Posted at: 07/15/2014 6:00 PM
By: Stuart Dyson, KOB Eyewitness News 4
The monsoon rains are bringing badly needed water to thousands of New Mexico farmers whose irrigation ditches were pretty close to running dry this summer. That was the situation in the village of San Acacia, on the Rio Grande north of Socorro, where the old dam built in 1932 finally has a job to do – divert a little of that water to farmers and let the rest shoot on through all the way down to Elephant Butte. Longtime farmers like Corky Herkenhoff can tell where the runoff is coming from by the color of the silt in the water.
“Most of what’s coming today is from the Rio Puerco,” Herkenhoff said, viewing the river from the walkway on top of the dam. “These kinds of flows are what save the fish and the farmers.”
The farmers have to share the water with the endangered Rio Grande Silvery Minnow. When the river gets low, the fish get all the water – but today there’s plenty to go around. In fact the flow at San Acacia was 228 cubic feet per second Tuesday afternoon.

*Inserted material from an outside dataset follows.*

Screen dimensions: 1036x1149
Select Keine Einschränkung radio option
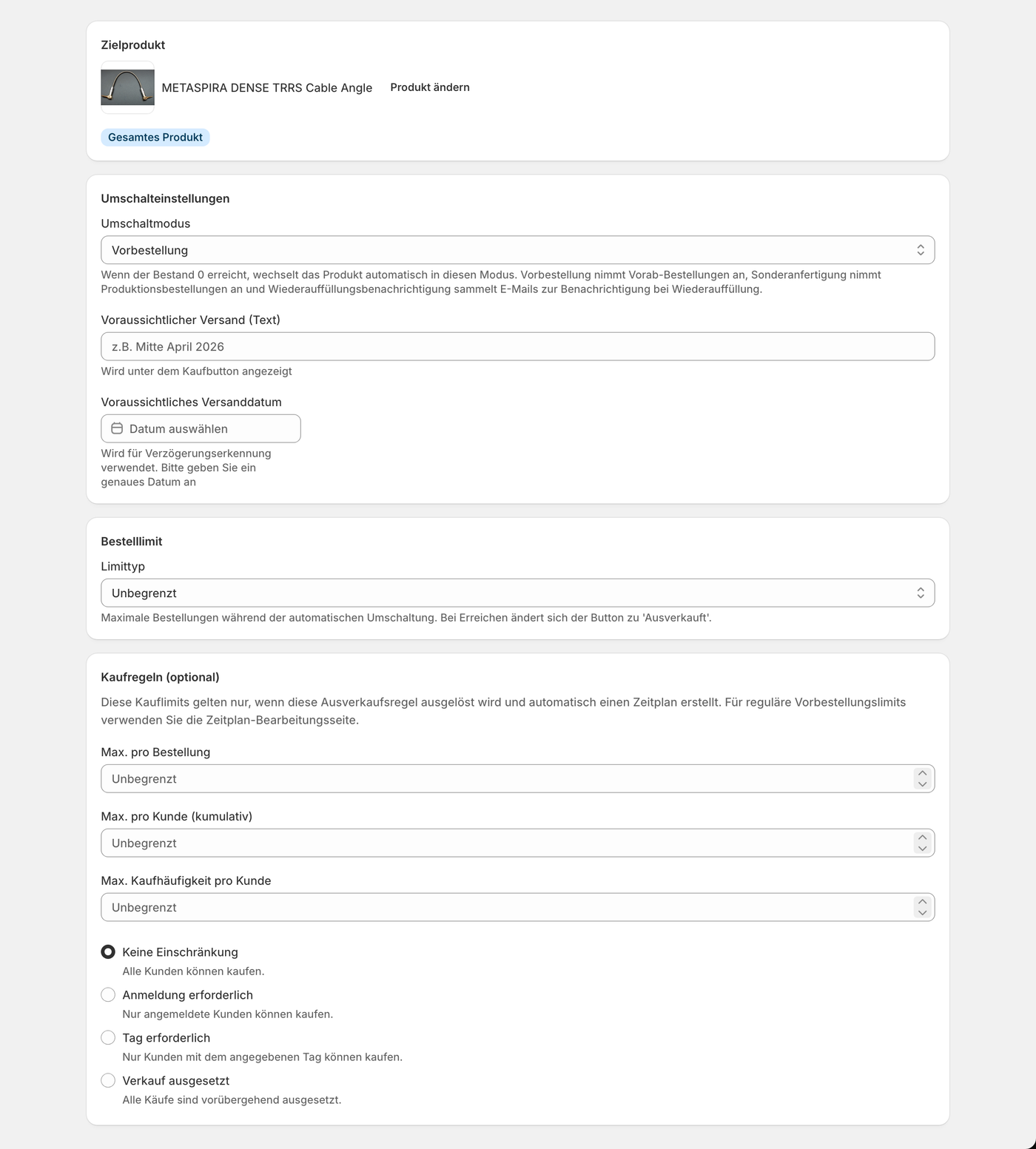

“Even last year it looked pretty bleak,” said Herkenhoff, whose family has farmed and ranched here for generations. “This year it began that way, but it’s hard to have enough patience to get to the 4th of July. That’s about when the relief comes for us.”
The river is flowing now all the way from Cochiti Dam down to the dam at Elephant Butte, after running dry for a stretch of about 20 miles in Socorro County earlier this summer. The main irrigation canal for the Socorro area is full of that yellowish muddy water from the Rio Puerco, on its way to fields full of alfalfa and other thirsty crops.